Life, God, Language and an Amazonian tribe

About two years ago, New Yorker had a fascinating article about a linguist, Daniel Everett, who went to an Amazonian tribe, with his wife and daughter, to convert them to Christianity. Its a long article, but if you have time, please read it - it is very well written. The article also presents Everett's struggles with his own beliefs (he ends up as an atheist) and how different facets of his life shapes his views. Now Everett has a book out, Don't Sleep, There are Snakes: Life and Language in the Amazonian Jungle, detailing his experiences with the tribe and his linguistic discoveries. Here are portions from a review in Science (subscription required):
Contemplate your life as it is now, the things you hold most dear to you, family, and the beliefs and values you have adopted and hold true. What would your life become if you were to lose them all? Who might you be? These are questions that Dan Everett faced in the course of his fieldwork among the Pirahã people of the Amazonian jungle. Don't Sleep, There Are Snakes offers Everett's personal account of the language and life of the tribe and, at the same time, a close-up of his life and experiences in making sense of this new world.
As a trained linguist and devoted Christian, Everett (now in the Department of Languages, Literatures, and Cultures at Illinois State University) set out with his wife and three children to bring the word of God to the Pirahãs. Aiming to succeed where other missionaries had failed, he tried to master the famously difficult Pirahã language (for which the tribe is notorious in linguistics circles) and to break their recalcitrant rigidity toward alien faiths. In a twist of fate, Everett lost all: God, wife, and even linguistic ideology. The Pirahãs left him stripped of these but, in return, provided their own take on life.

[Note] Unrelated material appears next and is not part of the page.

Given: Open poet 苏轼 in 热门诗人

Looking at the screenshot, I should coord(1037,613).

No no - the story does not really go in the direction of any serious romantic notions of life in the tribe. Rather, it bring up the fact that the Pirahãs lack temporal organization - and pretty much live in the present (according to Everett, they also have "no numbers, no fixed color terms, no perfect tense, no deep memory, no tradition of art or drawing, and no words for “all,” “each,” “every,” “most,” or “few”—terms of quantification believed by some linguists to be among the common building blocks of human cognition"):
They taught him about the "immediacy of experience"--the principle he locates at the heart of the Pirahã language and culture. According to Everett, living and speaking for the moment allows the tribe's members to enjoy each day as it comes, to avoid stress and the burnouts that result from worrying about the future, and to disregard the regret and guilt of the past.

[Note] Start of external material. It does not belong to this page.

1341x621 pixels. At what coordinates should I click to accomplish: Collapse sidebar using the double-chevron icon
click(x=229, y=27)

The book has two parts. The first describes everyday life within the tribe. Although lacking any temporal organization, this narrative talks in an honest and raw voice about birth, death, eating, hunting, rituals, spirits, sex, family and kinship, growing up, and community among the Pirahãs. The people and stories are intertwined with Everett's own life: as a husband fighting to save his wife and daughter from a near-fatal bout of malaria, as a linguist and fieldworker coping with first-language and first-culture biases, as a Christian coming to terms with dissipating faith, and as a foreigner in a community plotting to kill him.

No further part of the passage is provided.